Como entender o uso de hipérbole na Bíblia?

Como entender o uso de hipérbole na Bíblia?


Este tipo de figura de linguagem, de certa forma, não configura uma mentira?

A Bíblia como mensagem é uma revelação, cuja fonte (o Autor) é exclusivamente divina. Mas, como linguagem, é um texto literário, cujas fontes (os escritores) são humanas. São dezenas de escritores das mais diversas atividades pessoais, todos instrumentalizados, guiados e influenciados sobrenaturalmente por uma única Mente Divina (2 Timóteo 3.16; 2 Pedro 1.20,21). Mas, ao mesmo tempo, cada um, a partir de sua personalidade, fizeram uso dos seus talentos pessoais. Até mesmo no âmbito do vocabulário, gênero e estilo literário. Tudo dentro do propósito maior de prover para o homem a revelação divina na forma escrita, revestida de inerrância e infalibilidade. Este é o grande milagre da Bíblia. 

Em alguns gêneros literários mais, em outros menos, um recurso estilístico muito usado no texto bíblico são as figuras de linguagem, também chamadas figuras de retórica ou figuras gramaticais. São palavras ou frases utilizadas para comunicar um sentido diferente do literal. Nesse caso, regras gramaticais que determinam a função habitual das palavras são postas de lado intencionalmente, a fim de empregar formas diferentes do seu sentido original. Por que são tão utilizadas no texto bíblico? As figuras de linguagem expressam verdades de maneira viva, colorida e figurada, sempre de forma concisa. Elas têm o poder atrativo de chamar a atenção, em razão de sua singularidade. São mais facilmente guardadas na memória, pelo impacto causado na mente do leitor. O seu brilho estimula o leitor à reflexão. Vamos a alguns exemplos: símile (Provérbios 26.1; Isaías 1.18); metáfora (Mateus 5.14; João 15.5); metonímia (Lucas 16.29; 1 João 1.7); sinédoque (Lucas 2.1; Salmos 16.9); ironia (Jó 12.2; 1 Reis 18.27).

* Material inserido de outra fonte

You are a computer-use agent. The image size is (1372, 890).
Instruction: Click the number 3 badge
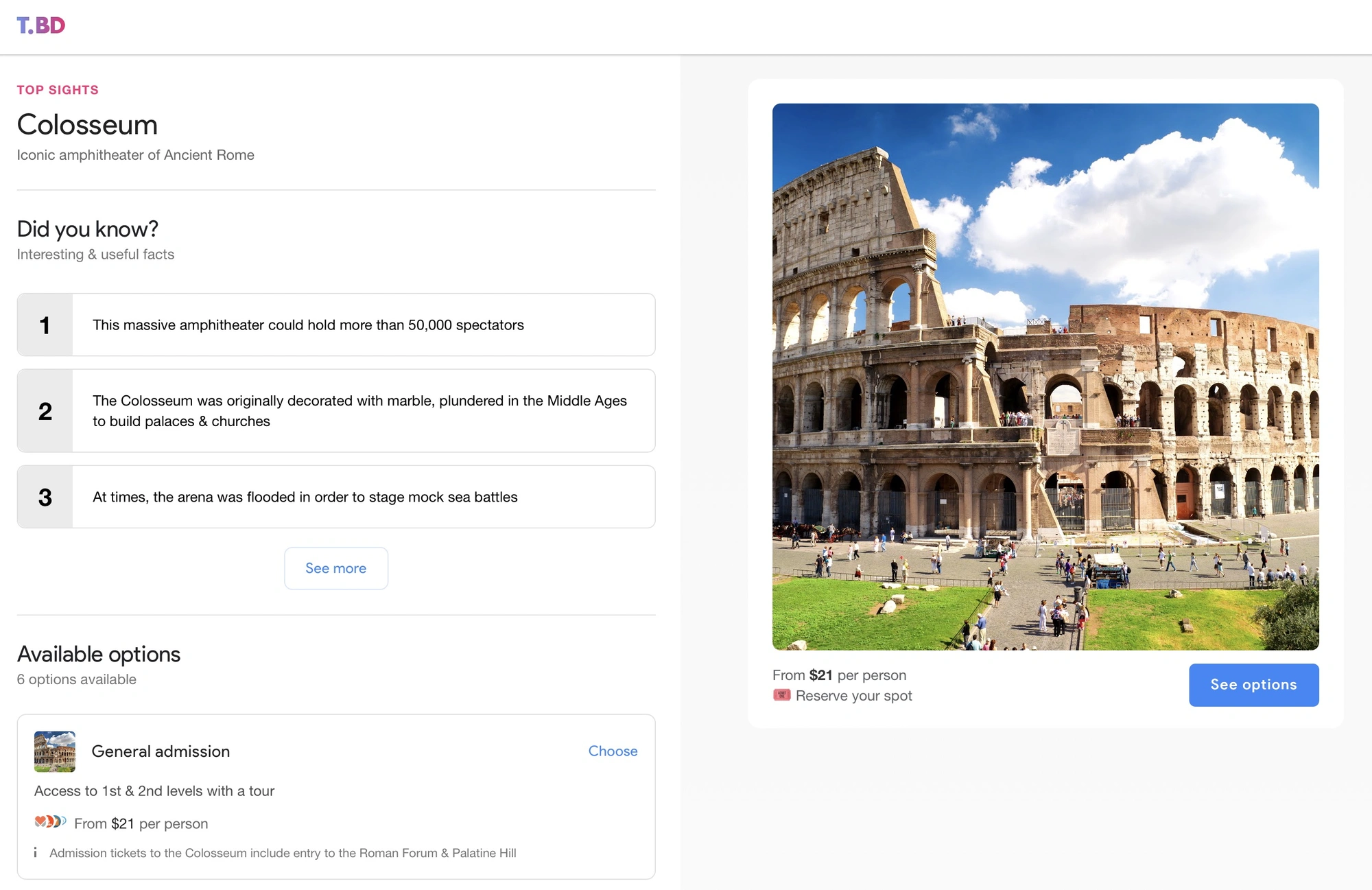coord(45,497)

No caso mencionado na pergunta do leitor, a hipérbole é uma afirmação exagerada, em que se diz mais do que o significado literal, com o objetivo de ênfase, “[...] com que se derretesse o nosso coração” (Deuteronômio 1.28); “[...] Coais um mosquito e engolis um camelo” (Mateus 23.24). O uso de hipérboles na Bíblia é um erro? Seu uso condiz com a inerrância das Escrituras? Devemos entender como uma mentira quando os escritores que empregaram hipérboles são entendidos como dizendo mais do que pretendiam?

A resposta é não. Deve-se presumir um mínimo de bom senso por parte de quem lê a Bíblia, bastando entender as hipérboles como afirmações exageradas que visam à ênfase e ao impacto. Haja vista que a ideia expressada pela hipérbole corresponde à realidade. Em suma, basta não entendê-las literalmente. Fazendo uma analogia com o nosso cotidiano, quando uma mãe diz ao seu filho adolescente “Já lhe disse dez mil vezes para que arrumasse o quarto”, certamente ela está lhe dizendo “inúmeras vezes”, e não mil multiplicado por dez. Isto é, o que ela disse não está errado, apenas falou de forma exagerada para dar ênfase ao que queria dizer. 

Após ter esclarecido que uma hipérbole não é uma mentira, deve-se ressaltar que a Bíblia, sendo a Palavra de Deus, não mente, embora registre mentiras que outros proferiram (2 Samuel 1.5-10; Atos 5.1-10). Nesses casos, não é a mentira do registro que foi inspirada, mas, sim, o registro da mentira. 

Finalizando, evitemos a precipitação de encontrar erros na Bíblia. Quando nos depararmos com textos aparentemente discrepantes, tenhamos a mesma postura de Agostinho de Hipona: “Num caso desses, deve haver erro do copista, tradução malfeita do original ou então sou eu mesmo que não consigo entender”.